MLA for Salmon Arm
- In office 1924–1942

Personal details
- Born: Rolf Wallgren September 4, 1878 Resterod Parish, Sweden
- Died: August 30, 1942 (aged 63) Vancouver, British Columbia, Canada
- Party: British Columbia Conservative Party
- Spouse: Anna Treat

= Rolf Wallgren Bruhn =

Canadian politician (1878–1942)

Rolf Wallgren Bruhn (September 4, 1878 – August 30, 1942) was a Swedish-born farmer, lumberman and political figure in British Columbia. He represented Salmon Arm in the Legislative Assembly of British Columbia from 1924 to 1942 as a Conservative.

He was born Rolf Wallgren in Resterod parish, in 1878, the son of Axel Wallgren. His father, a Crown Reeve in Sweden, was accused of embezzlement in 1890 and subsequently adopted the surname Bruhn and went to Canada, leaving his family behind. The family moved to Gothenburg, where his mother operated a bakery. In 1894, Rolf left school and worked as a deckhand on freighters. He won a sailboat in a raffle in 1895; he gave most of the money to his mother and bought a ticket to Canada.
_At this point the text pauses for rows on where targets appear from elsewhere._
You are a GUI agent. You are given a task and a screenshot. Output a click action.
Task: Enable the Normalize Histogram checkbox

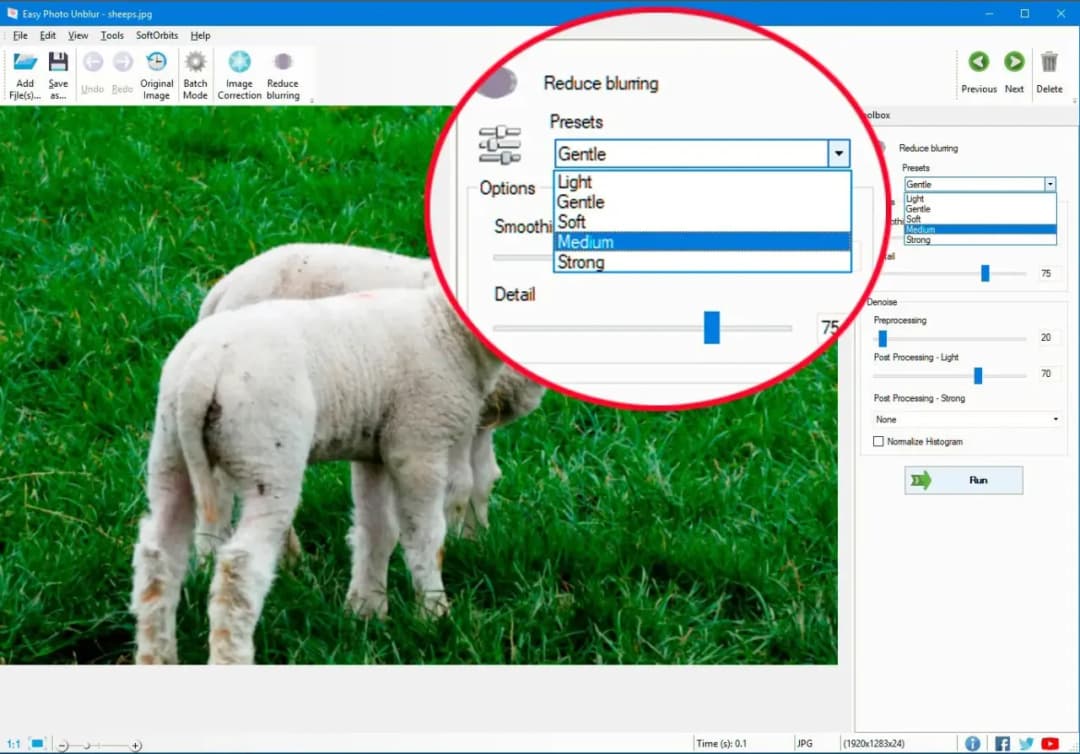[x=879, y=441]
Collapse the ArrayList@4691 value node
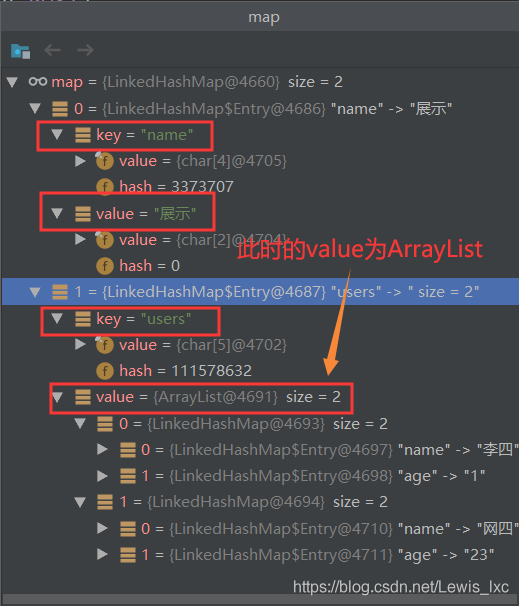 coord(58,397)
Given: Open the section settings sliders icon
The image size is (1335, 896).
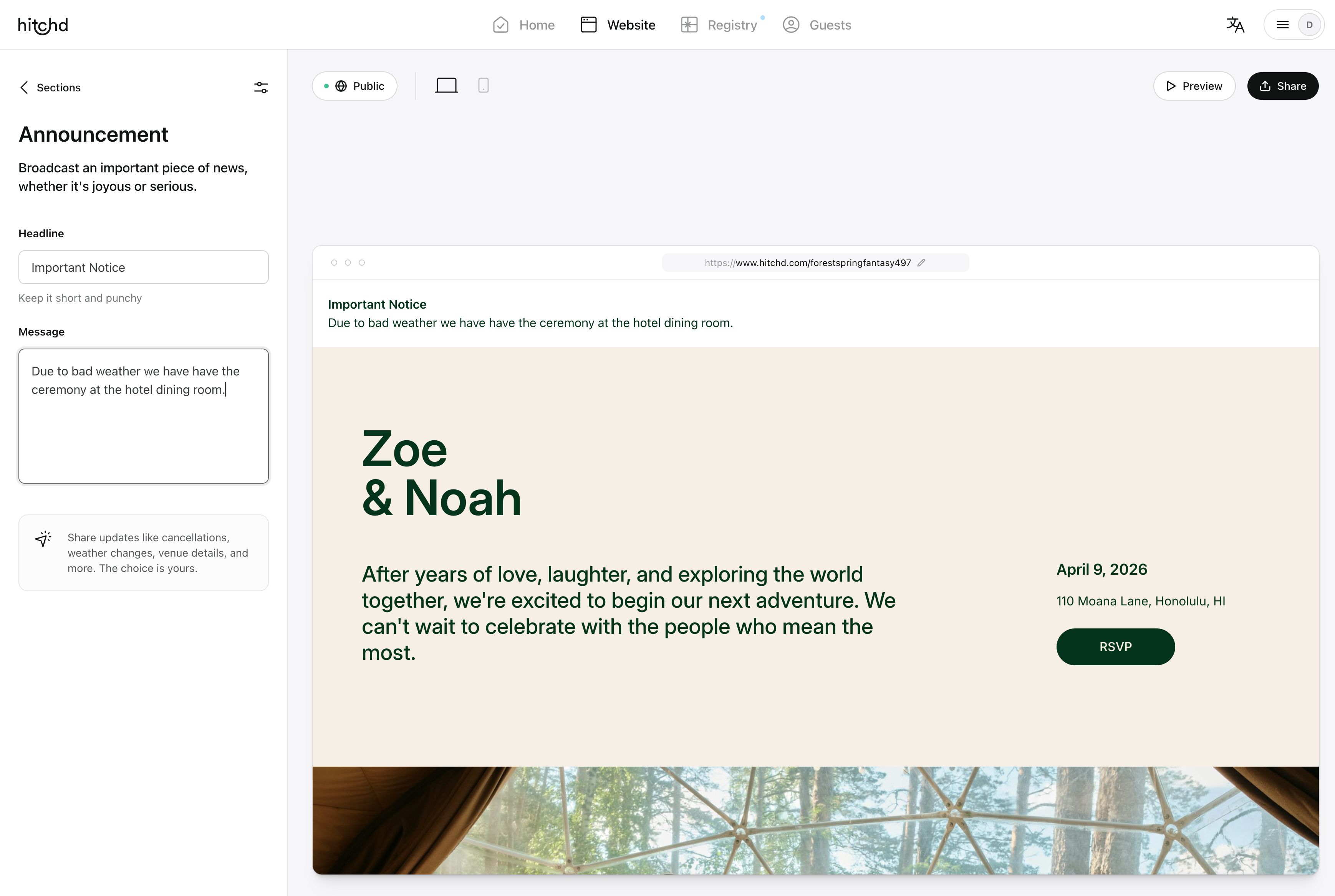Looking at the screenshot, I should click(261, 88).
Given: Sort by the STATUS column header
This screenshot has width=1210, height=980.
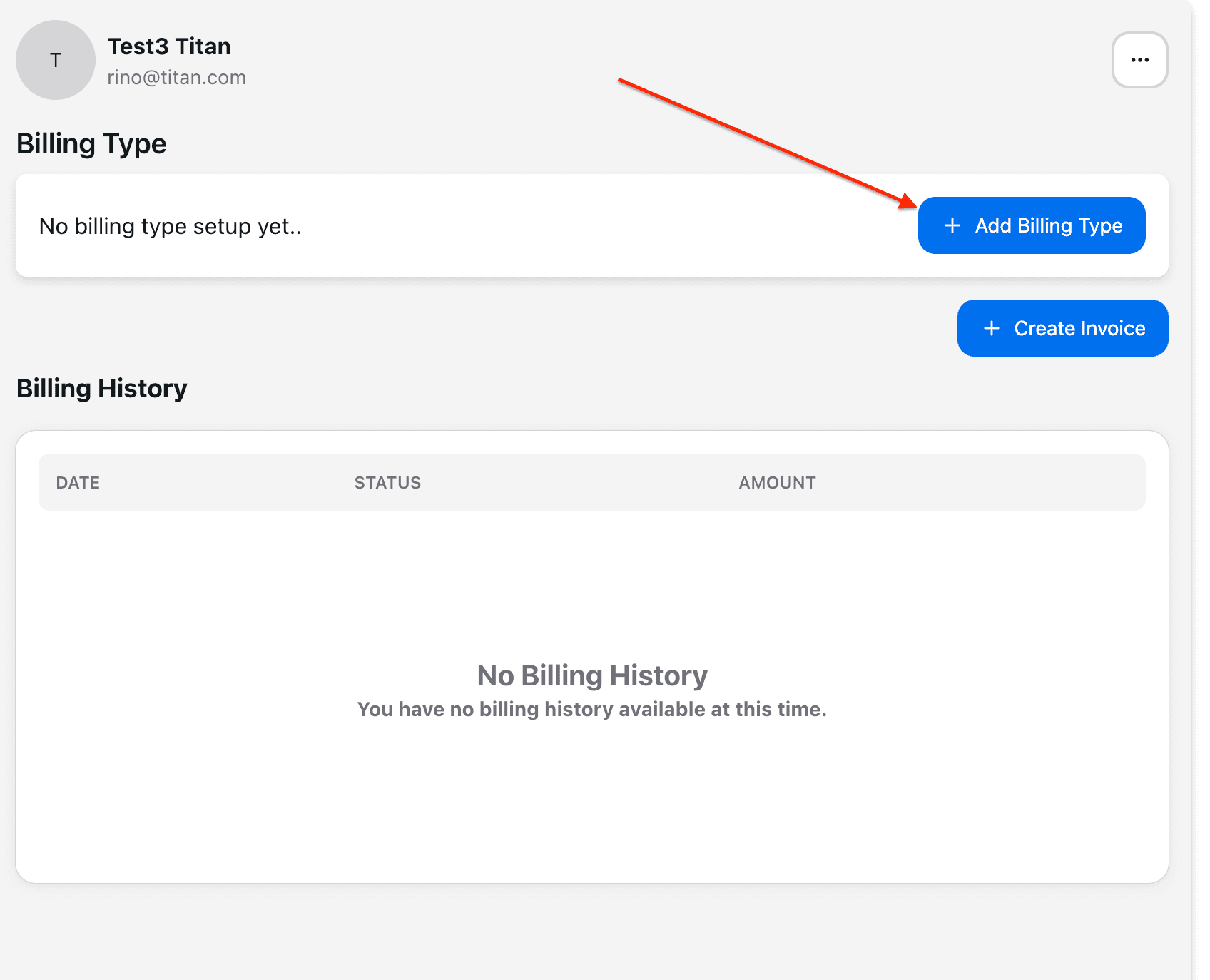Looking at the screenshot, I should pos(387,483).
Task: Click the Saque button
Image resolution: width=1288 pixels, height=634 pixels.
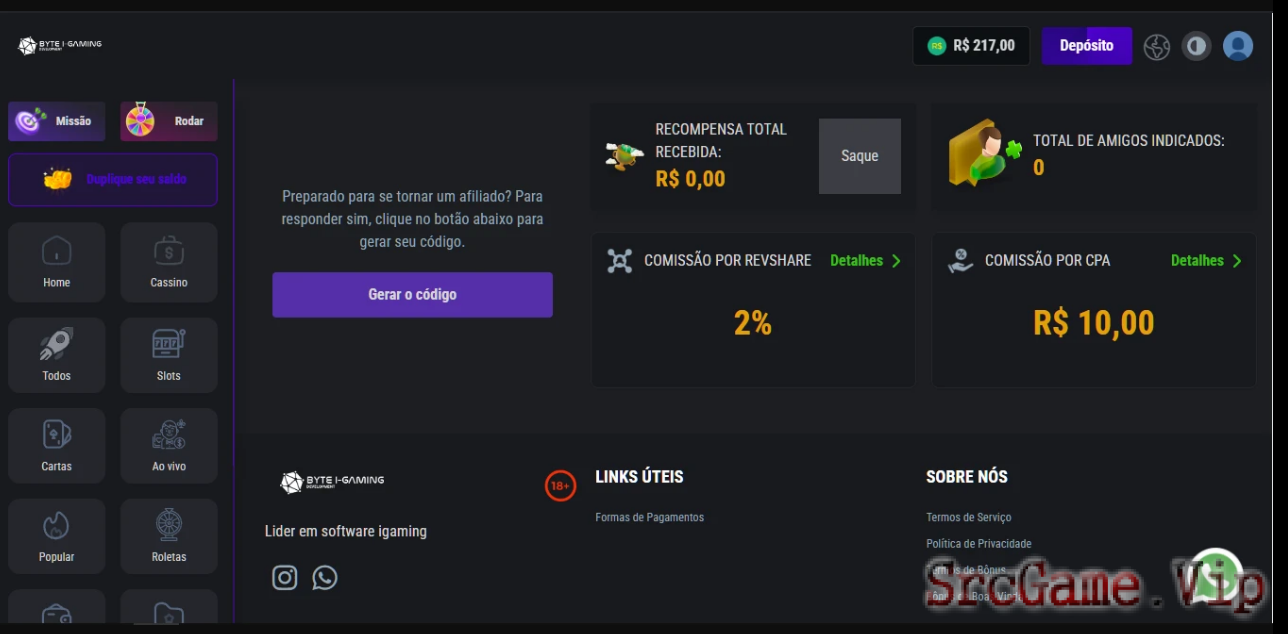Action: (860, 156)
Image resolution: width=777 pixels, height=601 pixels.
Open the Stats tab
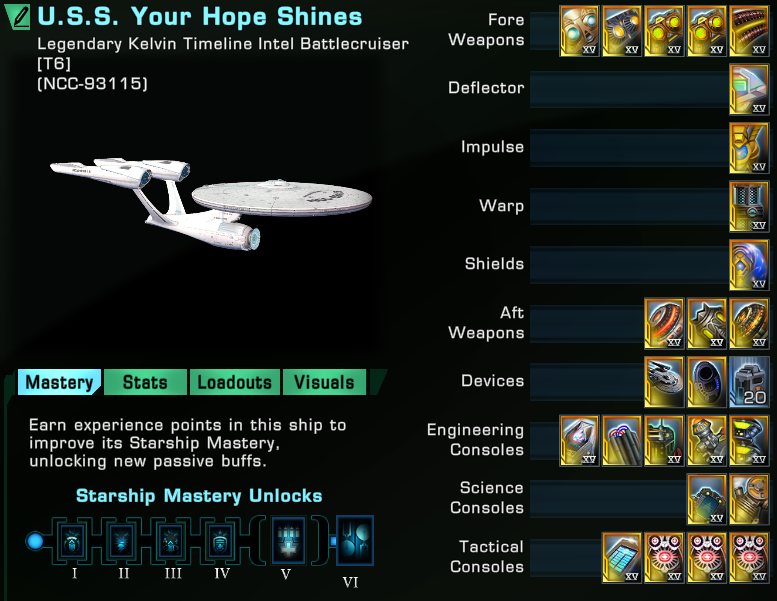145,382
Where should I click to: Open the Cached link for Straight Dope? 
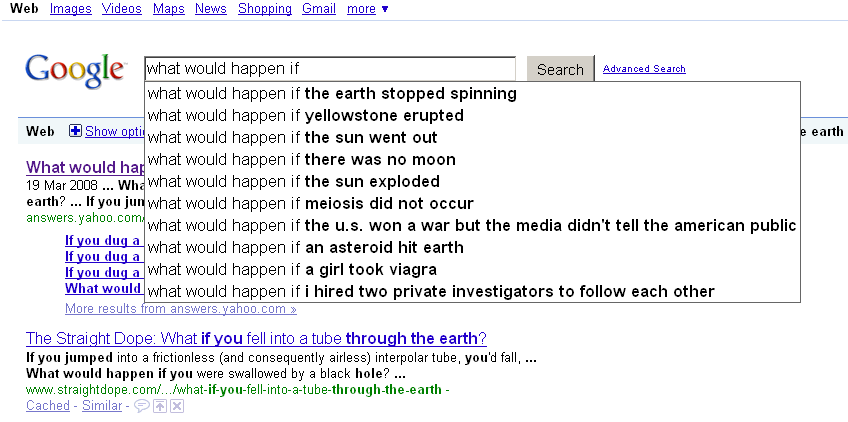point(48,406)
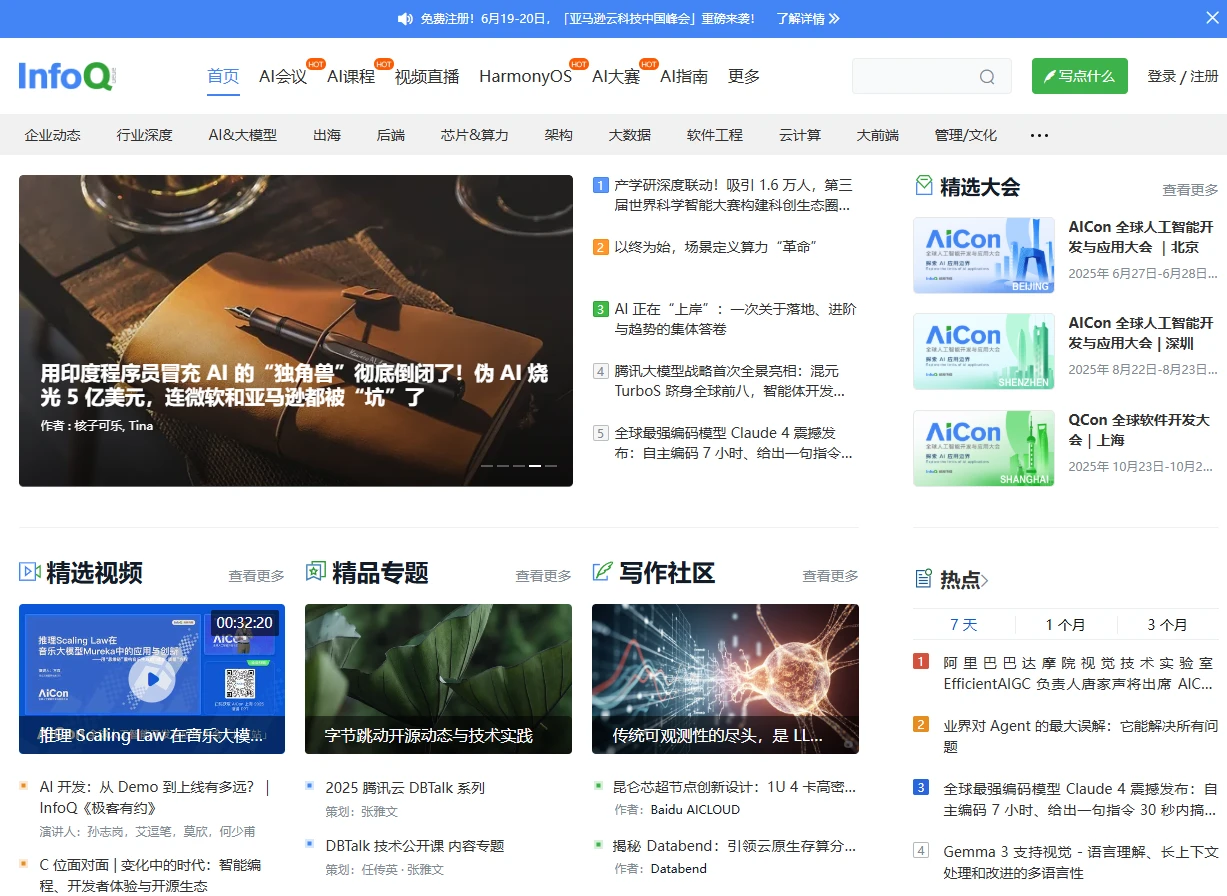The height and width of the screenshot is (896, 1227).
Task: Click the 写作社区 pencil icon
Action: pos(602,572)
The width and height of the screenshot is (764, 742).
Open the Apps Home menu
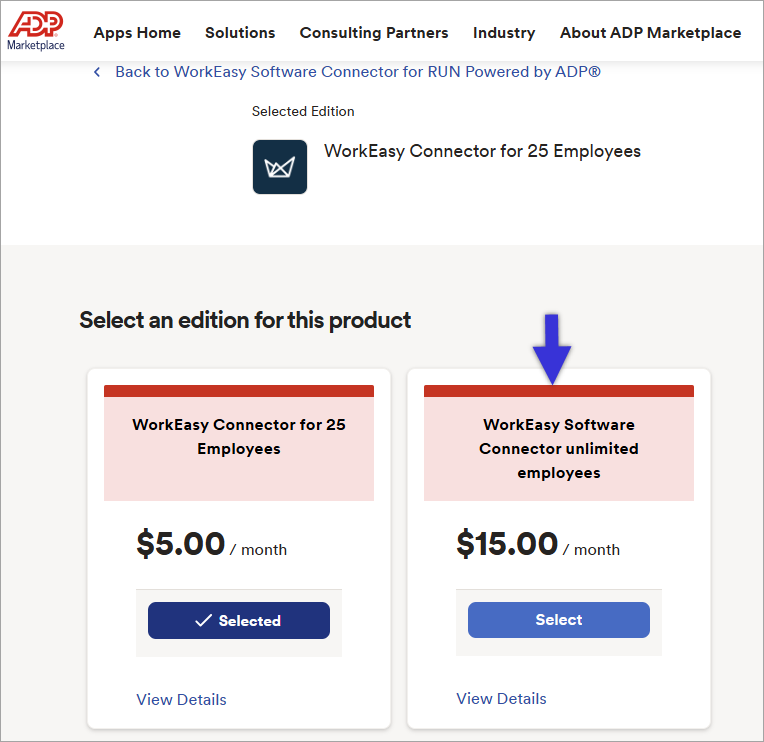(137, 33)
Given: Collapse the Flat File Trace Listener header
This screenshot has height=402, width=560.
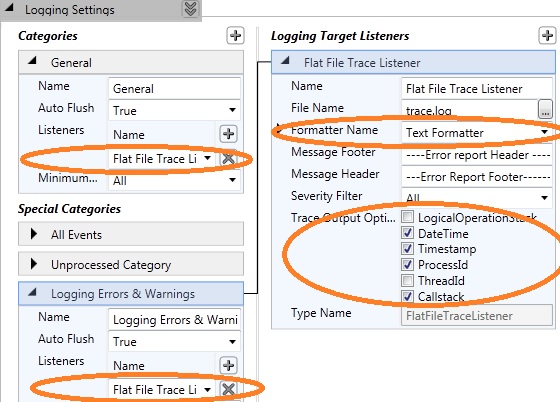Looking at the screenshot, I should tap(285, 61).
There, like his father, he adopted the surname Bruhn. Bruhn worked as a sailor on the Great Lakes; moving west, he worked on the railway and as a miner and logger. In 1898, he settled in Malakwa, British Columbia. Bruhn married Anna Treat in 1902. Bruhn supplemented his income from farming with road contract work. In 1910, he moved with his family to Salmon Arm, working as a road foreman and then road superintendent. He also served four years as an alderman.

Bruhn lost his position of road superintendent after the Liberals were elected in 1916. He moved to Sicamous, where he established a business producing cedar poles. Bruhn was badly burned in a fire and, for a time, his wife managed the company. The company expanded, building a lumber mill at Canoe and adding logs and railway ties to its products.

He was named to the Conservative cabinet as President of the Executive Council in 1928 and as Minister of Public Works in 1930. Bruhn helped draft the platform for the Social Constructive Party in 1937 and, although he ran as an Independent candidate in the 1937 general election, he was endorsed by the Constructives. The Social Constructive Party was not successful and Bruhn ran again as a Conservative in 1941. Later that year, he was again Minister of Public Works in a Liberal/Conservative coalition government. Bruhn suffered a stroke and died in office the following year. He also served as Minister of Railways between December 1941 and his death in August 1942.